The Yankees’ lineup, particularly at the top of the order, should be very good once again. It’s a very strong 1-6, with some wildcards at the tail end of it in Ryan McMahon and Anthony Volpe. The latter is still young, and it’s uncertain what he’ll ultimately evolve into at the plate. The former has hit 20 or more home runs in five consecutive seasons. If he can get to around 100 WRC+ in his first full season in New York and keeps mashing, you love it in the bottom third of the order. Giancarlo Stanton is 36 now, though, and played in 77 games a season ago. Even more concerning is that this came after four consecutive seasons where he gave you at least 100 games played. Still, the Yankees are just 1.2 batting WAR away from being projected to have the second-best offense in MLB this season.

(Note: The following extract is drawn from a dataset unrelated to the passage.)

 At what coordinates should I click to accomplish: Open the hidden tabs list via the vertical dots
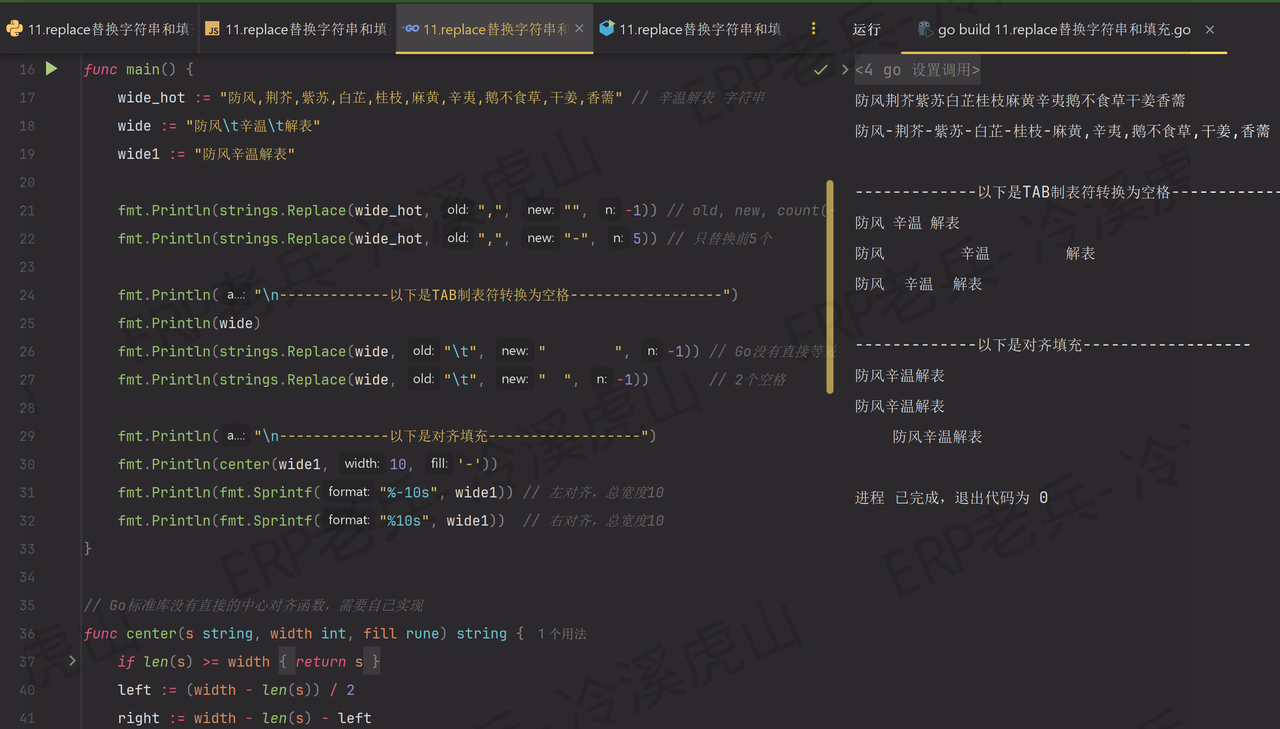tap(814, 30)
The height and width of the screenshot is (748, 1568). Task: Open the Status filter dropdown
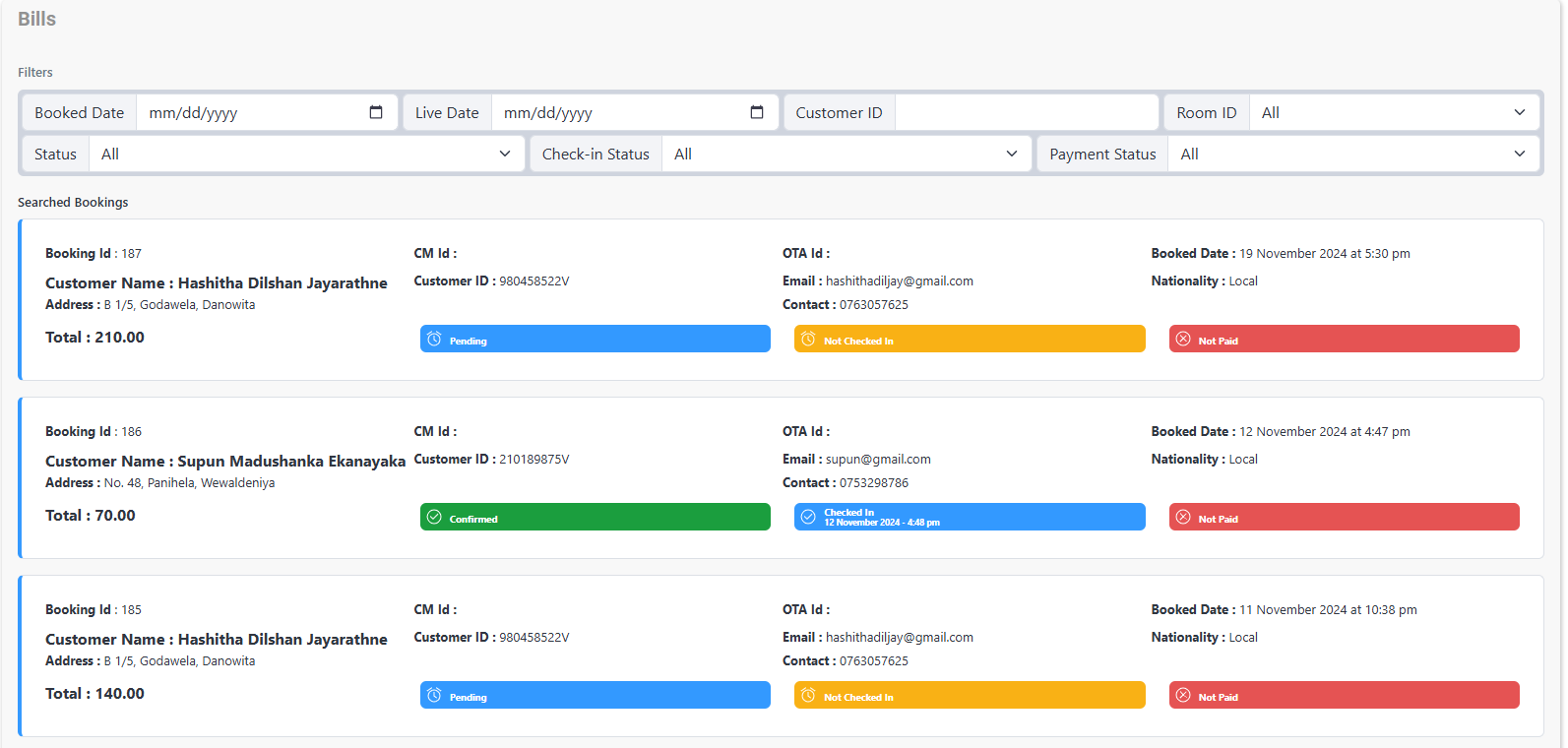click(x=306, y=154)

It’s the pitching that is the biggest wonder for New York in 2026. When does Gerrit Cole return? When does Carlos Rodon return? The Atlanta Braves are in a similar boat with Spencer Schwellenbach and Hurston Waldrep. Both teams are projected to win their division in late February, but you would also feel a lot better about their title chances with both starters back in the fold and pitching well. For both teams, it’s unlikely their early-season absence will cost them in late September, but if all four arms were healthy and available in late March, who wouldn’t like the Yankees and Braves chances to win 94-plus games and the pennant?
In Queens, the New York Mets had an offseason only Tobias Funke could love. With so much roster turnover and so much money spent in New York, the gap between the Mets’ and Yankees’ payrolls in 2026 at No. 2 and No. 3 is the largest in the sport at $56 million, per Fangraphs, the pressure and angst should primarily fall on the Mets. The Mets collapsed and missed the postseason entirely last season after signing Soto away from the Yankees. The Bronx Bombers did the opposite, bringing back Bellinger, Trent Grisham, and Paul Goldschmidt. They avoided arbitration with Jazz Chisholm Jr. Is there another level Ben Rice gets to for the Yankees at first base and at the dish?
If the lineup mashes, Cole and Rodon both return a couple of months into the season, or even into the summer, the Yankees could certainly win the AL Pennant. The AL East figures to be a juggernaut this season, but among the top-3 favorites, the Yankees are sure to be the safest pick to be the last team standing from the division once again. Toronto has made the playoffs in back-to-back seasons twice in my nearly 35 years on this planet. The Baltimore Orioles might need to have a 20-win jump from last season to this season to win the division. The Yankees may not have done enough to be the overwhelming favorite in the AL, but they have done enough to be one of the favorites once again, something fans should never take for granted.